SELECTED EXCERPT:
Review: “Late Night With The Devil” captivates in ’70s style

A snippet of the theatrical release poster for the movie "Late Night with the Devil." A man stands dressed in a retro-style suit with a tie, one hand in his pocket and the other gesturing as if making a point. His head is engulfed in flames. Image courtesy of google creative commons.

BY SARAH BERGER ’27

ARTS & ENTERTAINMENT EDITOR

The horror genre has grown stale in recent years, but “Late Night with the Devil” is fun, refreshing and creepy. It packs in several tropes but offers an original spin on each one. It’s mysterious without being incoherent, scary without being gratuitous and a genuinely good watch. 

“Late Night With the Devil” stars David Dastmalchian as Jack Delroy, a late-night television host creating a memorable Halloween special to boost his ratings. Set in the 1970s, Delroy invites a medium, a skeptic, a parapsychologist and a purported victim of satanic abuse onto his show, all of whom have varying opinions on the supernatural, and allows them to perform and converse with each other. Throughout the recording, Delroy oscillates between priggish and charming. Although he seemingly wants to avoid conflict, the constant desire for ratings causes him to instigate it at inopportune times, often at the expense of others. Interpersonal conflict soon mixes with supernatural occurrences, culminating in a gory finish.

PROVIDED MATERIAL:
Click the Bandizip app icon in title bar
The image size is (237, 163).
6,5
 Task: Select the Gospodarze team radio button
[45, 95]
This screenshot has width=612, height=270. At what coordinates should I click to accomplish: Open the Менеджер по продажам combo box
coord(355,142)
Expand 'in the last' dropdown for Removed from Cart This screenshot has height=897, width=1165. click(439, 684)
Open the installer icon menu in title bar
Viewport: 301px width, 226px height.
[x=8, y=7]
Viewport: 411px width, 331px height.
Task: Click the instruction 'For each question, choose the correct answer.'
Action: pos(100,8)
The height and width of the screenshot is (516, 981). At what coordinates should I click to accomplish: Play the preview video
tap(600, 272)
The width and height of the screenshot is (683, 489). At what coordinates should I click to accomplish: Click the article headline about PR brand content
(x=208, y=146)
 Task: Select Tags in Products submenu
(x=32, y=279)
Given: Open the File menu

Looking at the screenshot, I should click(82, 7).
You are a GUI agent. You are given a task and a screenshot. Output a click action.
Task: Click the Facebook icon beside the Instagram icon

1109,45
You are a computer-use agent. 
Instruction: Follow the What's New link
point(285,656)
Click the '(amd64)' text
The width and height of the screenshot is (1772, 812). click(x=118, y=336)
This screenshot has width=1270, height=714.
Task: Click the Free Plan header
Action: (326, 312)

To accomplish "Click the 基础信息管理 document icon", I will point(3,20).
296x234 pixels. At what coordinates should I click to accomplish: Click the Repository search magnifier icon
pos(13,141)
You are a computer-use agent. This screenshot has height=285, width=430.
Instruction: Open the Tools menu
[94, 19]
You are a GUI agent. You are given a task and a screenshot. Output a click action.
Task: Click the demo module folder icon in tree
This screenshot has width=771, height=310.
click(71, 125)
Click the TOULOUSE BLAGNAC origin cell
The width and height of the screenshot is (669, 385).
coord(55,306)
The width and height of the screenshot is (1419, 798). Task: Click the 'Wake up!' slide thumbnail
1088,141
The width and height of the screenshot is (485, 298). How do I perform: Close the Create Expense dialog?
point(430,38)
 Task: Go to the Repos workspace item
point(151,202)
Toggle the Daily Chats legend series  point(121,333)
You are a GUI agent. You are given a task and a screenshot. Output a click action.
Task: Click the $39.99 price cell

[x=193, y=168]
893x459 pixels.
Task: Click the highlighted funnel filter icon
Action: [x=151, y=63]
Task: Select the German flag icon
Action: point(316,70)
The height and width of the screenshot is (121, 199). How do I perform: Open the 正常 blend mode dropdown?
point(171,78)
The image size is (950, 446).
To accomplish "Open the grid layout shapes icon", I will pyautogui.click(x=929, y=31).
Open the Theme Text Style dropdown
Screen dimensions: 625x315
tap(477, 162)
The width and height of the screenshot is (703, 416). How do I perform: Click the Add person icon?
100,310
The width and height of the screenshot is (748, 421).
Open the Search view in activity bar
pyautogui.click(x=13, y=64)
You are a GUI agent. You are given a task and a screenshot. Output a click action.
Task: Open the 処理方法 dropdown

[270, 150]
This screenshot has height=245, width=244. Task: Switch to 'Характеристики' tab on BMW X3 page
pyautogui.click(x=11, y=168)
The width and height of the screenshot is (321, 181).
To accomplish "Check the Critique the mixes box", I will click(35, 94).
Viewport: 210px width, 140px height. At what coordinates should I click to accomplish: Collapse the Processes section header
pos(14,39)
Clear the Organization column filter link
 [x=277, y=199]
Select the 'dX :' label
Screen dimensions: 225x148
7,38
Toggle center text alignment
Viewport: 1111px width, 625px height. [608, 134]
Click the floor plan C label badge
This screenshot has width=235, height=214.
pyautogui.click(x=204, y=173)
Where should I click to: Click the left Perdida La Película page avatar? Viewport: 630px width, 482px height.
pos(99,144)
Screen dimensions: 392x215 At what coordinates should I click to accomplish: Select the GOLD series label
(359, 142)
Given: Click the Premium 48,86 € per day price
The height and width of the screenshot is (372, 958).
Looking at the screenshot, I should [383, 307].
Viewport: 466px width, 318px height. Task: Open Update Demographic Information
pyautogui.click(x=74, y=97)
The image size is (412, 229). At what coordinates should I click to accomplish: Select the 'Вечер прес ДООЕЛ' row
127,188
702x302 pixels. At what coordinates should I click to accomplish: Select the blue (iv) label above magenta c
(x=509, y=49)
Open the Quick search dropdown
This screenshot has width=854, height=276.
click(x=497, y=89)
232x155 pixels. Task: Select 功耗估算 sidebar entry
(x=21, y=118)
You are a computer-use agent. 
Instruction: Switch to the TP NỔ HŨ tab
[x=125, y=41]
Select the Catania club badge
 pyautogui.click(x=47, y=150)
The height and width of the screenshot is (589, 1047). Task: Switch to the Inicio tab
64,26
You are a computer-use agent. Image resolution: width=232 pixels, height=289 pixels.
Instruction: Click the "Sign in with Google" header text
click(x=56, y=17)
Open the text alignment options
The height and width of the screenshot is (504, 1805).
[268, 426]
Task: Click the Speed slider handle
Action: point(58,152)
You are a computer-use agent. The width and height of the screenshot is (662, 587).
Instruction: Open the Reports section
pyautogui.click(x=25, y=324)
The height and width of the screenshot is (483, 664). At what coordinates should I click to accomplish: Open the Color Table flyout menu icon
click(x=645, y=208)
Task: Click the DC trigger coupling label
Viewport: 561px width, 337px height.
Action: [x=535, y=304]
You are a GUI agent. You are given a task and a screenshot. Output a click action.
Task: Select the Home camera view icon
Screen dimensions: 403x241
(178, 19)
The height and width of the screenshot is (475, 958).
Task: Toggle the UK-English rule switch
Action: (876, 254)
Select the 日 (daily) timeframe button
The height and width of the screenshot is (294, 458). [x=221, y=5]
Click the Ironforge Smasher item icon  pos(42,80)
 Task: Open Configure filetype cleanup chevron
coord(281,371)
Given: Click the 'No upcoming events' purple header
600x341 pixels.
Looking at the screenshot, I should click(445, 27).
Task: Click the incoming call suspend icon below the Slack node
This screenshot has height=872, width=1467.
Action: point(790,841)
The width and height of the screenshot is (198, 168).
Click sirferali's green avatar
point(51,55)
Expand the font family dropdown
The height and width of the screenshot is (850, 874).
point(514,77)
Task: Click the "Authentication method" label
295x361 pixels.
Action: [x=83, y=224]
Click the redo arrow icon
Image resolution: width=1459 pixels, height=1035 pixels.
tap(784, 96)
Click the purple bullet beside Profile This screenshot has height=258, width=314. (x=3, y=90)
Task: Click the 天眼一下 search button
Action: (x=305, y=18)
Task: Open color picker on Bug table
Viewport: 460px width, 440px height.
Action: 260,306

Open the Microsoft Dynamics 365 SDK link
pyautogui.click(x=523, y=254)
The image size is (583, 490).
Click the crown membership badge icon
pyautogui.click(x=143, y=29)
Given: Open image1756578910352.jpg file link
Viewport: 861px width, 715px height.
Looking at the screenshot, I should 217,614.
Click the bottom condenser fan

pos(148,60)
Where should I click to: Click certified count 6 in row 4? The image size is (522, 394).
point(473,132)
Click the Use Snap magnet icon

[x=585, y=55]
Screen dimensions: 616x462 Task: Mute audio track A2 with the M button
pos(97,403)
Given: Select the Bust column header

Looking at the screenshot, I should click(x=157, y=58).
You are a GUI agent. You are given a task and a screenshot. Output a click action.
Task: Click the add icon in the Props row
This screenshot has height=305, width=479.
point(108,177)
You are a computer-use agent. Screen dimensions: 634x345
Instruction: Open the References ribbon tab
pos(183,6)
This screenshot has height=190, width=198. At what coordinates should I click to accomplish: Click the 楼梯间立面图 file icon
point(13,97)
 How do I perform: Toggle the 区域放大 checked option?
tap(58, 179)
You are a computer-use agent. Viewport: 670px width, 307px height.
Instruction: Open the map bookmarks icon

ACTIVITIES:
1 – In the review, which actor plays Jack Delroy?
2 – Extract the passage of the review between "A snippet of" and "google creative commons.", inclusive.
3 – Rewrite the paragraph of the review that begins "“Late Night With the Devil” stars" in shorter form, keeping its main facts.
Rely only on the review to complete these, not on the records.

ANSWERS:
1 – David Dastmalchian plays Jack Delroy.

2 –
A snippet of the theatrical release poster for the movie "Late Night with the Devil." A man stands dressed in a retro-style suit with a tie, one hand in his pocket and the other gesturing as if making a point. His head is engulfed in flames. Image courtesy of google creative commons.

3 – David Dastmalchian stars as Jack Delroy, a 1970s late-night TV host staging a Halloween special to boost his ratings. He invites a medium, a skeptic, a parapsychologist and a purported victim of satanic abuse, who hold differing views on the supernatural, to perform and converse. Delroy swings between priggish and charming. He seems to want to avoid conflict, but his hunger for ratings leads him to stir it up at bad moments, often at others' expense. The conflict soon mixes with supernatural events and builds to a gory finish.